- [Data in this exercise]:
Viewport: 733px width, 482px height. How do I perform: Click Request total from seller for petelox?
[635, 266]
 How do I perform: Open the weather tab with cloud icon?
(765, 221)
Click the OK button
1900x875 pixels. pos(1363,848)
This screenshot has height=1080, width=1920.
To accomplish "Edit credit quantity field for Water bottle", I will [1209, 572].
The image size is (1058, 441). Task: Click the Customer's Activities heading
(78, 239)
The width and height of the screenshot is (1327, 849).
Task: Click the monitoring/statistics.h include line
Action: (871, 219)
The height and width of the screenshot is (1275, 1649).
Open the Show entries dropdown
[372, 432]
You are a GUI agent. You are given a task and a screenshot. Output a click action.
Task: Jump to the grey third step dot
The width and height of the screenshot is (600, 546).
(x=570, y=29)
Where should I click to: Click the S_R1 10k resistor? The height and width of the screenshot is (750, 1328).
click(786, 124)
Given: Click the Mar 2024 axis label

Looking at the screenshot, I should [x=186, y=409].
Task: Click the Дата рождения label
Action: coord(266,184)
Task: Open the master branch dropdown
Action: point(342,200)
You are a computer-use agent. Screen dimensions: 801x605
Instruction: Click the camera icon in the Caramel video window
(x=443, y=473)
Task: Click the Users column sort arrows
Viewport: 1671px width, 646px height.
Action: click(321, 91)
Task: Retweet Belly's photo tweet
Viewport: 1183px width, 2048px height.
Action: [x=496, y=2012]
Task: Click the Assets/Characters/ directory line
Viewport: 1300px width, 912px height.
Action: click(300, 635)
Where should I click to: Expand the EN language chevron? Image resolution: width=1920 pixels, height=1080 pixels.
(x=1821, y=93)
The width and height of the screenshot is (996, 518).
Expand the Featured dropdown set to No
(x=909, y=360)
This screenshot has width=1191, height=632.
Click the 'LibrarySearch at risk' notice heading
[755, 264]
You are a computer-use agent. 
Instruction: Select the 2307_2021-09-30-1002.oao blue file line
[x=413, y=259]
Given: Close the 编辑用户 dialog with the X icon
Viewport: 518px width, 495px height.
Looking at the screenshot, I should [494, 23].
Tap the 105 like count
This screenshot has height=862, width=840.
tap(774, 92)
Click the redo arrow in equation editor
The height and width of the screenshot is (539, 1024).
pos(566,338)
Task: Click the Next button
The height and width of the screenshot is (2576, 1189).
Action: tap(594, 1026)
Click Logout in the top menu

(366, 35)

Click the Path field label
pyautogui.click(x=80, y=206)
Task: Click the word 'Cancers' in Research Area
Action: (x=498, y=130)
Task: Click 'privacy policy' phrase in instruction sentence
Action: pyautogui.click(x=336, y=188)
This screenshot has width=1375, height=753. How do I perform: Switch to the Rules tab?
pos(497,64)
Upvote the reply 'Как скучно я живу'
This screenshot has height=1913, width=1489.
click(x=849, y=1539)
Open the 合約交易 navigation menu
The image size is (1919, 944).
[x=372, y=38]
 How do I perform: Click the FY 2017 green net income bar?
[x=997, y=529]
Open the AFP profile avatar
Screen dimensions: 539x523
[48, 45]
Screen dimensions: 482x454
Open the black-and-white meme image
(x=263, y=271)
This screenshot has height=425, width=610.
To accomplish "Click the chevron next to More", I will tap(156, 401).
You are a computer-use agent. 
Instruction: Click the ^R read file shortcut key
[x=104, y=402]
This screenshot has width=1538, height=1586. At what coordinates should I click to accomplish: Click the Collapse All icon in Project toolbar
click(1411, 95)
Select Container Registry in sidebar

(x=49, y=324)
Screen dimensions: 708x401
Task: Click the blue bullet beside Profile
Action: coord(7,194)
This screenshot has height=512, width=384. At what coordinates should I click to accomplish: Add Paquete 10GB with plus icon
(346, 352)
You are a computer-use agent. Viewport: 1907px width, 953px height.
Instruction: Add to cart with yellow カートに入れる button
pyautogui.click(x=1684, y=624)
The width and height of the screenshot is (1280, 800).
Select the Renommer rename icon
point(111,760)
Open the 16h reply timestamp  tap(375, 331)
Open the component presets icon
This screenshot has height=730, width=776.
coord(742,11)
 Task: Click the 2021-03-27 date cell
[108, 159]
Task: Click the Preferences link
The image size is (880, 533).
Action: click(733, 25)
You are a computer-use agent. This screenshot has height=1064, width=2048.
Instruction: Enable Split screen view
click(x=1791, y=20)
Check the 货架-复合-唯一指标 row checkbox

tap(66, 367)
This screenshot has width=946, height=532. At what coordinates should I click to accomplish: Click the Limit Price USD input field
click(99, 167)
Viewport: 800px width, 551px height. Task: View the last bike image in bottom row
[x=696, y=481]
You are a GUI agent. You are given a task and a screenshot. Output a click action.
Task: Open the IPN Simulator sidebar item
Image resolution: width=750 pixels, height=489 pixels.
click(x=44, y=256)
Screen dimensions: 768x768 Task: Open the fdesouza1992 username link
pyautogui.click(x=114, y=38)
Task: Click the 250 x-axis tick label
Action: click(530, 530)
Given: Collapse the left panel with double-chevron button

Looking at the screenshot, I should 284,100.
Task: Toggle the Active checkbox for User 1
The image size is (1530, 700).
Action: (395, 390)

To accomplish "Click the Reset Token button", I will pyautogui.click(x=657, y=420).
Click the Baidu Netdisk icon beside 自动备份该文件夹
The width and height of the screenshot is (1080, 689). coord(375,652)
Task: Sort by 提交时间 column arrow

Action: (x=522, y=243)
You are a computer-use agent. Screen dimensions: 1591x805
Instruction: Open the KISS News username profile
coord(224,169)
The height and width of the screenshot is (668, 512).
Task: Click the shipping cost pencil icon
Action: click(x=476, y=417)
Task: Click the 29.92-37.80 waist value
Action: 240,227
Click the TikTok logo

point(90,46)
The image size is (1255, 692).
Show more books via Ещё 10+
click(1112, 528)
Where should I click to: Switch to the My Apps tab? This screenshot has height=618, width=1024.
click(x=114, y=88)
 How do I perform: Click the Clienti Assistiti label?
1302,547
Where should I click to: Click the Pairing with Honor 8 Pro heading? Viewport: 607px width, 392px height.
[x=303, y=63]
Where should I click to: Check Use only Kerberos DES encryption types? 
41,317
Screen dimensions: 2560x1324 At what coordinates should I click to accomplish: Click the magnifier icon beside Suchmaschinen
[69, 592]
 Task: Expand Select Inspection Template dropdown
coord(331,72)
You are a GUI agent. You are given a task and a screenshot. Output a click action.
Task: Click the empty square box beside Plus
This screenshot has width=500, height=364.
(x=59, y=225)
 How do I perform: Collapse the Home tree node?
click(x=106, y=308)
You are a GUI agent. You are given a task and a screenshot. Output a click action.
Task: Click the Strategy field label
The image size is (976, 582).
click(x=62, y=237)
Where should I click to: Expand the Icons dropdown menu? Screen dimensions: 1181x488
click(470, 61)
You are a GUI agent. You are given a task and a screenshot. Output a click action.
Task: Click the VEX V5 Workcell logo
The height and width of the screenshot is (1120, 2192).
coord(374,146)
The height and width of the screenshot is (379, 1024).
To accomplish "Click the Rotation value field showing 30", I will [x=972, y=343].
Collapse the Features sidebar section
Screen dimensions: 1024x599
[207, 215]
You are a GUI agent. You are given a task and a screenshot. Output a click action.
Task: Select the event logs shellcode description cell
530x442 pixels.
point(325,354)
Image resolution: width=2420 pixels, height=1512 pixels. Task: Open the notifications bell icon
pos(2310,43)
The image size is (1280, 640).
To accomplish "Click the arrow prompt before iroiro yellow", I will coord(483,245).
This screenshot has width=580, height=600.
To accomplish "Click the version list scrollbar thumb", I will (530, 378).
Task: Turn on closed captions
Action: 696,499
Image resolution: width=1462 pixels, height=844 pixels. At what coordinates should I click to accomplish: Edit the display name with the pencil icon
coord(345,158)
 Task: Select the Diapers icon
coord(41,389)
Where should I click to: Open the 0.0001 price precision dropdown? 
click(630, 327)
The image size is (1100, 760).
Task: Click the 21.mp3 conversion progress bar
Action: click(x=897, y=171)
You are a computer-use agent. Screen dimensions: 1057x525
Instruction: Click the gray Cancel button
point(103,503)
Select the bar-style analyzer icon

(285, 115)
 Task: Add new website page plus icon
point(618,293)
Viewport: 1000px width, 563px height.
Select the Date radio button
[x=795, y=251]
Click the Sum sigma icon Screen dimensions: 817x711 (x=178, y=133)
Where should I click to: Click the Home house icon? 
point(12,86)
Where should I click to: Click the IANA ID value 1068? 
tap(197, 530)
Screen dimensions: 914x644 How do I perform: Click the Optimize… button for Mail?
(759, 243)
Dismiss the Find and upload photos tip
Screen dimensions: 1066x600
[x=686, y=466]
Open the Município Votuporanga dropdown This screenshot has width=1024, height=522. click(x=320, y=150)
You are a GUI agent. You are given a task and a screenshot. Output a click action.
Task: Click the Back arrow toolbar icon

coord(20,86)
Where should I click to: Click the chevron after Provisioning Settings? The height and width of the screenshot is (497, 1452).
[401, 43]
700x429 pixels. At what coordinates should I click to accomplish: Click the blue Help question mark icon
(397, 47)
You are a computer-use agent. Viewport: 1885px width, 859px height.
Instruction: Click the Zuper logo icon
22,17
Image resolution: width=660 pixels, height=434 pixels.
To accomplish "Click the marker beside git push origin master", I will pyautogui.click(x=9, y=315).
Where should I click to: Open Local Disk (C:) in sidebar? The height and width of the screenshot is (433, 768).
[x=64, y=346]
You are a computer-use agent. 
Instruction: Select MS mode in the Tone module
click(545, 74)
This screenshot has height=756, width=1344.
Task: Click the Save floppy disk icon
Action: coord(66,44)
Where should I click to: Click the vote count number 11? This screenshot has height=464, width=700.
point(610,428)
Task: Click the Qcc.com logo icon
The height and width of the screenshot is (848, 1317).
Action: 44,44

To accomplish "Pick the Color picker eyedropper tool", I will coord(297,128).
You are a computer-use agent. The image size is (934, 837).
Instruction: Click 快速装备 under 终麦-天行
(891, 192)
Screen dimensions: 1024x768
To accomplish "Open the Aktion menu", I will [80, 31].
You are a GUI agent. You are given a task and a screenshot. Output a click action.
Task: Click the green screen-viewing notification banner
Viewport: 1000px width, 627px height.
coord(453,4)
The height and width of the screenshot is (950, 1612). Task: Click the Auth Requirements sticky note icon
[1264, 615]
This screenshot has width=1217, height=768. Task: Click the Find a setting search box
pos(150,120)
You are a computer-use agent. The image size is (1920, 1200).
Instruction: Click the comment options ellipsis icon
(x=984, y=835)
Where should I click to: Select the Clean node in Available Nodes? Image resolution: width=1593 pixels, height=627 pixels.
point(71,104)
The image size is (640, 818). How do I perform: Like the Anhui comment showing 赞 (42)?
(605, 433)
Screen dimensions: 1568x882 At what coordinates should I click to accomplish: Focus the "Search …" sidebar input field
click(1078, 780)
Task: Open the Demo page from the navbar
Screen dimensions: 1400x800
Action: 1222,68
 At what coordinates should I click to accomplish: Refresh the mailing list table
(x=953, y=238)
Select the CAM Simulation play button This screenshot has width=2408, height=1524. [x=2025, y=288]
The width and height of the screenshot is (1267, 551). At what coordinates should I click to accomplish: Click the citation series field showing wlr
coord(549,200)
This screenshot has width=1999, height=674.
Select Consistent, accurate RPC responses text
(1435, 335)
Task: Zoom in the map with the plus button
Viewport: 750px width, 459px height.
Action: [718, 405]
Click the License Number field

- [What the task asks]:
Return the lines exactly as they stand, please. Start at the top of the material and finish with the line where "This screenshot has height=1080, width=1920." appears.

- [Your solution]:
Viewport: 733px width, 482px height. How do I perform: Click Request total from seller for petelox?
[635, 266]
 How do I perform: Open the weather tab with cloud icon?
(765, 221)
Click the OK button
1900x875 pixels. pos(1363,848)
This screenshot has height=1080, width=1920.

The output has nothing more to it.